Cleanup

In order to remove of old backup versions, Benji uses a two step garbage collection algorithm.

Removing old versions

In order to remove an old version, use benji rm:

$ benji rm --help
usage: benji rm [-h] [-f] [-k] version_uid [version_uid ...]

positional arguments:
  version_uid           Version UID

optional arguments:
  -h, --help            show this help message and exit
  -f, --force           Force removal (overrides protection of recent
                        versions)
  -k, --keep-metadata-backup
                        Keep version metadata backup

Example:

$ benji rm -f V1
    INFO: $ benji rm -f V1
    INFO: Removed version V0000000001 metadata from backend storage.
    INFO: Removed backup version V0000000001 with 10 blocks.

There is a config option called disallowRemoveWhenYounger which defaults to 6. If you request the removal of a backup version that is younger than this value, Benji exists with an error:

$ benji rm V1
       INFO: $ benji rm V1
      ERROR: Version V0000000001 is too young. Will not delete.

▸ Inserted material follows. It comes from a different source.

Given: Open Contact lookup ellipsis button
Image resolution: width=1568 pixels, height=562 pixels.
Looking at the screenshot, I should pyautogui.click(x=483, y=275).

You can force the removal of a version by using --force.

benji rm removes the version metadata and corresponding blocks from the database backend. It also adds the removed block entries into a deletion candidate list. By default it also removes the backup of the metadata on the data backend. If you want to keep this data, you can use the -k or --keep-backend-metadata option.

In order to really delete blocks from the data backend, you’ll need benji cleanup.

Cleanup

To free up space on the data backend, you need to cleanup. There are two different cleanup methods, but you’ll usually only need the so-called fast-cleanup.

$ benji cleanup --help
usage: benji cleanup [-h]

optional arguments:
  -h, --help  show this help message and exit

Fast Cleanup

benji cleanup will go through the list of deletion candidates and check if there are blocks which aren’t referenced from any other version anymore.

These blocks are then deleted from the data backend. The still-in-use blocks are removed from the list of candidates.

In order to provide parallelism (i.e. multiple Benji processes at the same time), Benji needs to prevent race-conditions between removing a block completely and referencing this block from another version. That is why a cleanup will only remove data blocks once they’re on the list of deletion condidates for more than one hour.

Full Cleanup

There are times (e.g. when your database is corrupted or when you create a new database based on export/import) when Benji does not know if the blocks in the data backend are all known by the metadata store.

Then the -full option of cleanup comes into play. With this option, Benji will read all block UIDs from the backend storage (which can take very long) and compare it to the list of known block UIDs in the database backend

Blocks unknown to the database backend are then deleted from the data backend.